A 29-year-old applicant holding a BA, MA, PGDCA, and MSc (with ~1.5 years of work experience) asked which programs would realistically consider their profile for a study visa, having initially been looking at a 2-year diploma.
- A diploma after two master's degrees is a visa-refusal risk. A member warned that applying for a lower-level diploma when you already hold two master's degrees strongly increases refusal risk, since officers look for logical program progression. If a diploma is still the goal, they suggested a 1-year course over a 2-year one, since the shorter program is easier to justify as a targeted skills top-up rather than 'starting over.'
- A research-oriented program is a stronger alternative. The same member suggested pivoting toward a research program, which better fits an applicant's existing academic depth than a foundational diploma would.

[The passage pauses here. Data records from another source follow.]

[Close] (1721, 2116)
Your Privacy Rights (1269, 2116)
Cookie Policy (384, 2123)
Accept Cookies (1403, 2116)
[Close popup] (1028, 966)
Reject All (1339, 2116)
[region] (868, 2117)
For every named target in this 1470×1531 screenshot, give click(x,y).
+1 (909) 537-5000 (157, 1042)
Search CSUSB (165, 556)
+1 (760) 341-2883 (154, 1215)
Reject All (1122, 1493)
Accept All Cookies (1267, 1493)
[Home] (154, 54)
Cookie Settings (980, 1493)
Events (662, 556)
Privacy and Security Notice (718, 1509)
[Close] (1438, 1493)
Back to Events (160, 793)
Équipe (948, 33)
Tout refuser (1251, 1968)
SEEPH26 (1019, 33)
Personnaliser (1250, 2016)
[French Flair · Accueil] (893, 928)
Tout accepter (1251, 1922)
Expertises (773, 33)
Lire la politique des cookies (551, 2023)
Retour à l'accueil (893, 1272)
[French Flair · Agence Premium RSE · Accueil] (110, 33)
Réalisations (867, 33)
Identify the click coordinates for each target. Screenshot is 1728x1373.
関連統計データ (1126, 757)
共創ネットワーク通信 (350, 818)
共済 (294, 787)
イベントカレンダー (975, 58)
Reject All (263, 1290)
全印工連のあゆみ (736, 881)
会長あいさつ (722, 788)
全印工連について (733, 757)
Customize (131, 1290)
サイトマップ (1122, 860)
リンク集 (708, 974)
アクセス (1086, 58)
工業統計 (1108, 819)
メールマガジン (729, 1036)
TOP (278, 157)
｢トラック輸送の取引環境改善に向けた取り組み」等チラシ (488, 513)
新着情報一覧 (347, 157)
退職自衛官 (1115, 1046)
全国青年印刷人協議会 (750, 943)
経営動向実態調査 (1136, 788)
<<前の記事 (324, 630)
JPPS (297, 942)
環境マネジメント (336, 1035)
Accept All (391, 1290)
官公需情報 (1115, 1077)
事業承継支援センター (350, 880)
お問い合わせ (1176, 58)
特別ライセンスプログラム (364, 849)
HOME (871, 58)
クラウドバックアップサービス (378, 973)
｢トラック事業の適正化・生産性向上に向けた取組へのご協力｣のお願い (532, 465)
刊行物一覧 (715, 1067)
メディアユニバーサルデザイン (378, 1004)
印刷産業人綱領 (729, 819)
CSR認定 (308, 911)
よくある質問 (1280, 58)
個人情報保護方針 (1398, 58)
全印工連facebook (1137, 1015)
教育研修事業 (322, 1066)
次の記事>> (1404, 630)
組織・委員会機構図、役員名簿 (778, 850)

- A concrete example that worked for others: one member pointed to the PGD in Project Management at Algoma University — a 2-year-designated program completable in as little as 16 months while still qualifying for the full 3-year PGWP.
- Not everyone agrees diplomas after a master's are a dead end — one reply pushed back on the blanket 'don't do a diploma after a master's' framing, suggesting outcomes vary by how the SOP frames continued/relevant learning.
Takeaway: if you already hold advanced degrees and want a shorter Canadian program, be ready to explain in your SOP why a diploma is a deliberate skills addition (not a downgrade), consider research-stream options, and look at programs like Algoma's PGD in Project Management that preserve PGWP eligibility despite a shorter duration.